PROBLEM STATEMENT
Transcribe the listing verbatim, please, with images dropped.

DATA SHOWN
+---+

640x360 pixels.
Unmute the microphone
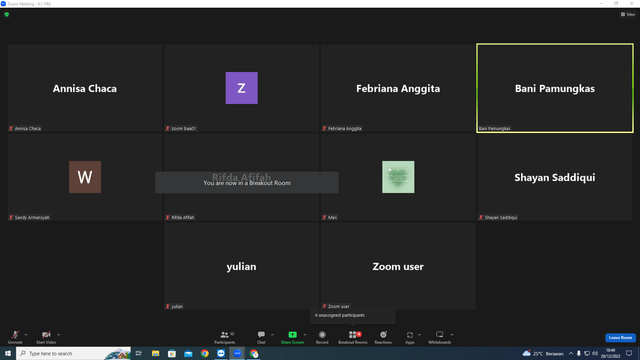(15, 337)
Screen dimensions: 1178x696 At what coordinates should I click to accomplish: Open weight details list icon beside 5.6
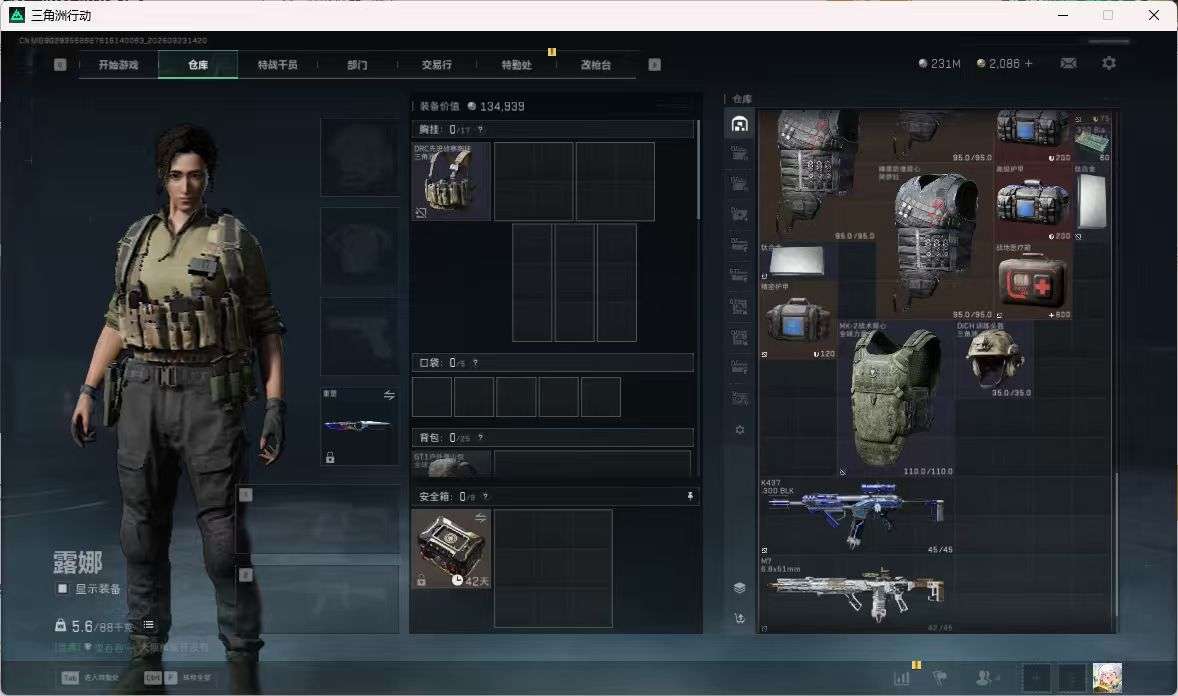(149, 625)
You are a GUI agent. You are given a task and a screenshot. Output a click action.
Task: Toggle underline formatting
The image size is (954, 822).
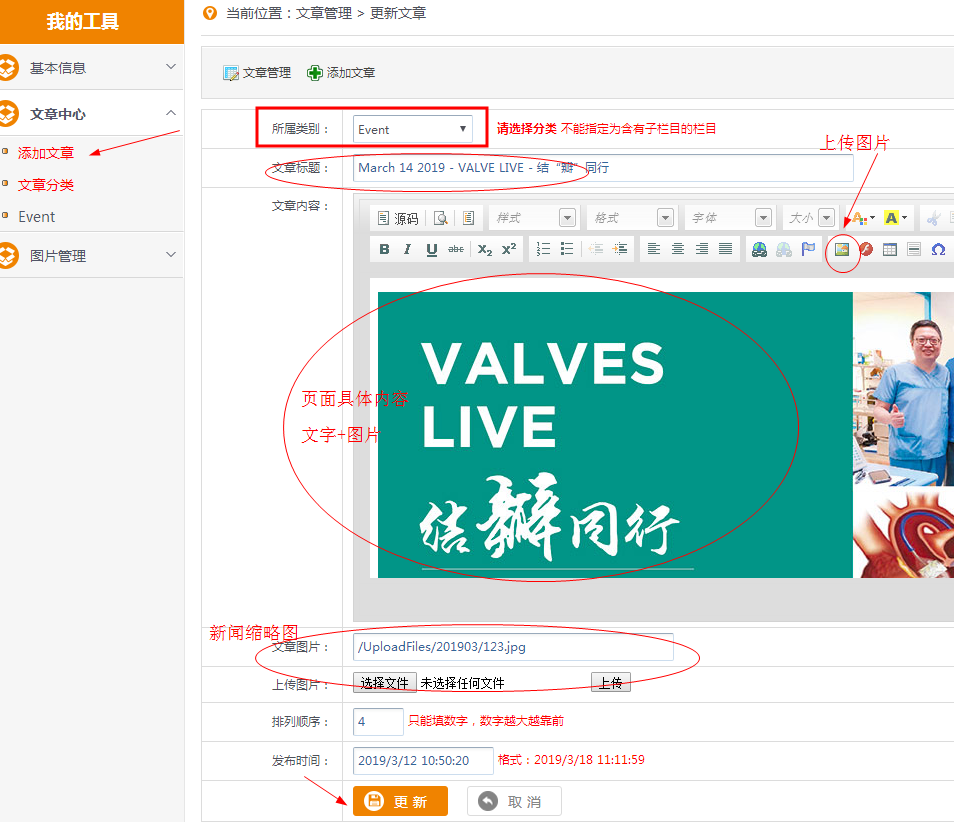432,249
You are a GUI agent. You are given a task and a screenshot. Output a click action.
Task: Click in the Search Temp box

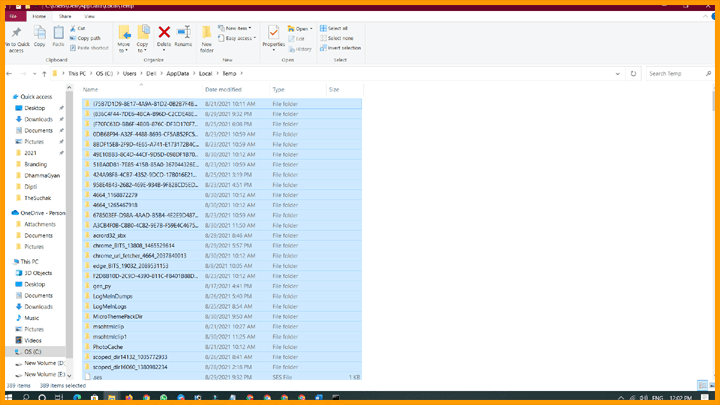click(675, 73)
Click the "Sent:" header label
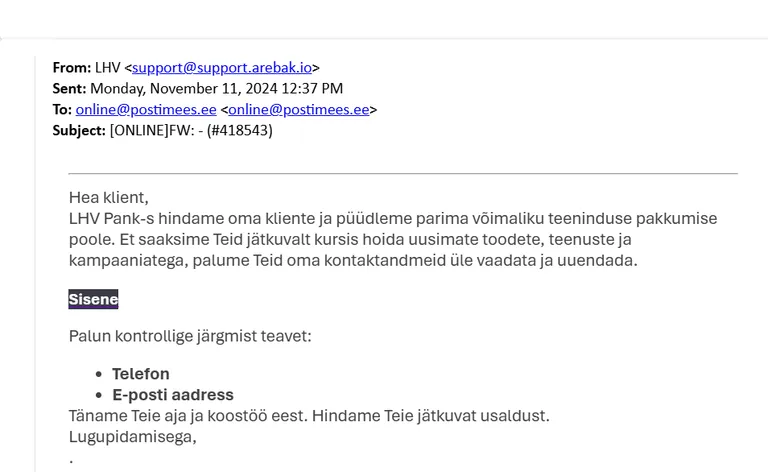The height and width of the screenshot is (472, 768). point(69,89)
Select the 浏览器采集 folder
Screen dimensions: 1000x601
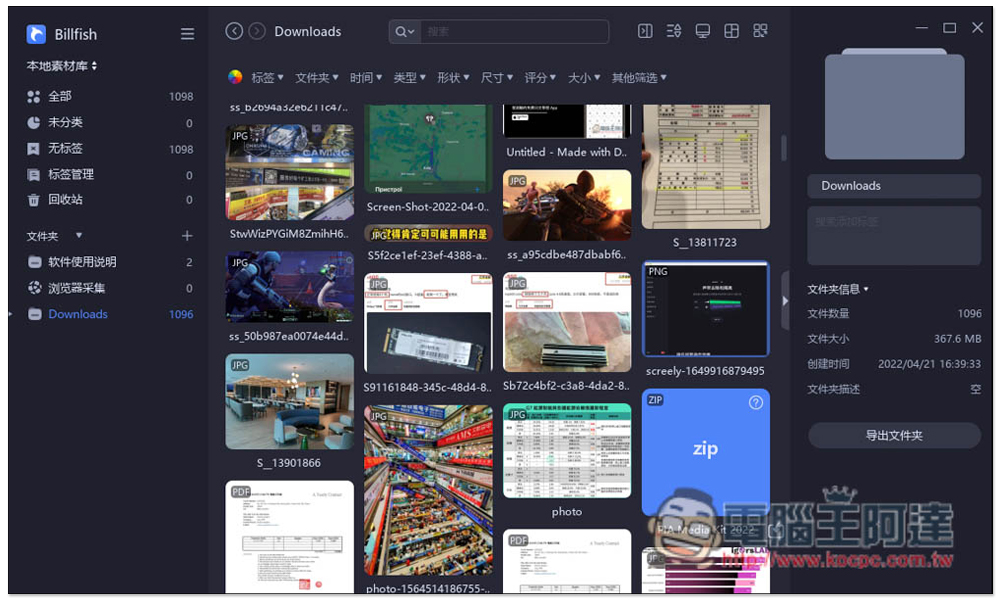click(76, 288)
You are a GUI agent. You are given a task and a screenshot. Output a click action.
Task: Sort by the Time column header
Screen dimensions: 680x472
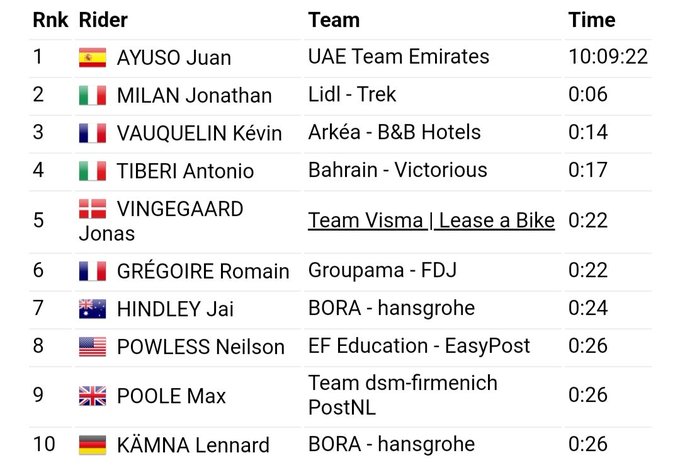592,20
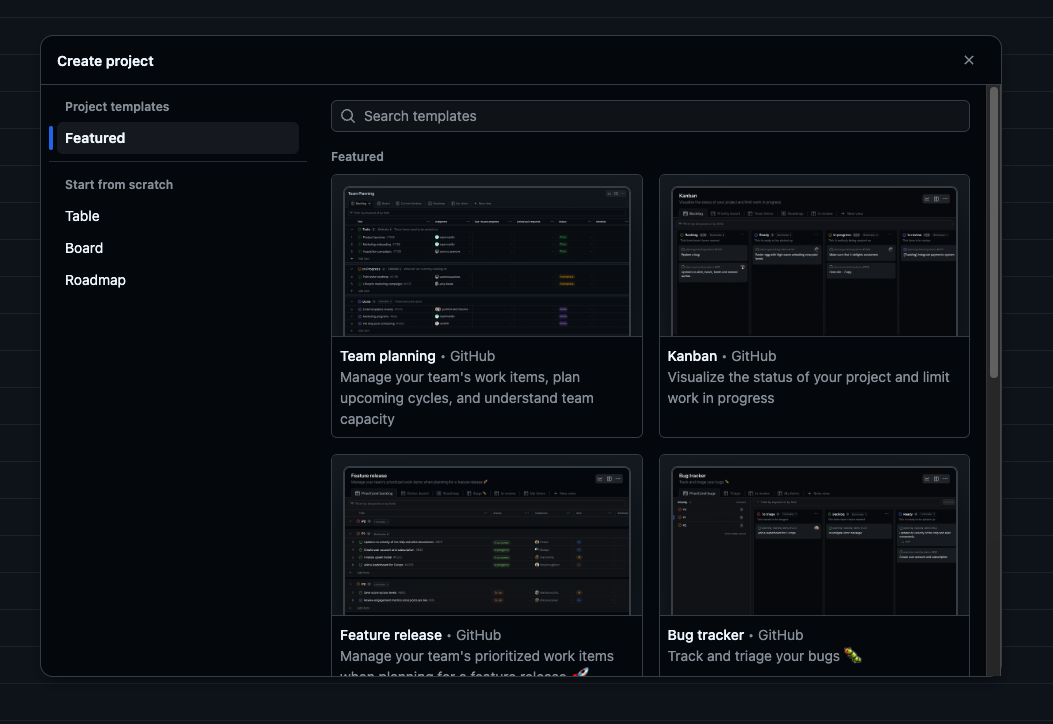Click the dialog's vertical scrollbar thumb
This screenshot has width=1053, height=724.
click(993, 232)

+---+

THE COMPLETED TASK
640x360 pixels.
Unmute the microphone
(15, 337)
Screen dimensions: 1178x696 At what coordinates should I click to accomplish: Open weight details list icon beside 5.6
(149, 625)
You are a GUI agent. You are given a task and a screenshot. Output a click action.
Task: Toggle underline formatting
The image size is (954, 822).
432,249
You are a GUI agent. You are given a task and a screenshot. Output a click action.
Task: Click in the Search Temp box

click(675, 73)
Click the "Sent:" header label
The height and width of the screenshot is (472, 768). point(69,89)
Select the 浏览器采集 folder
Screen dimensions: 1000x601
click(76, 288)
You are a GUI agent. You are given a task and a screenshot. Output a click action.
Task: Sort by the Time column header
Screen dimensions: 680x472
592,20
Click the dialog's vertical scrollbar thumb
This screenshot has width=1053, height=724.
click(993, 232)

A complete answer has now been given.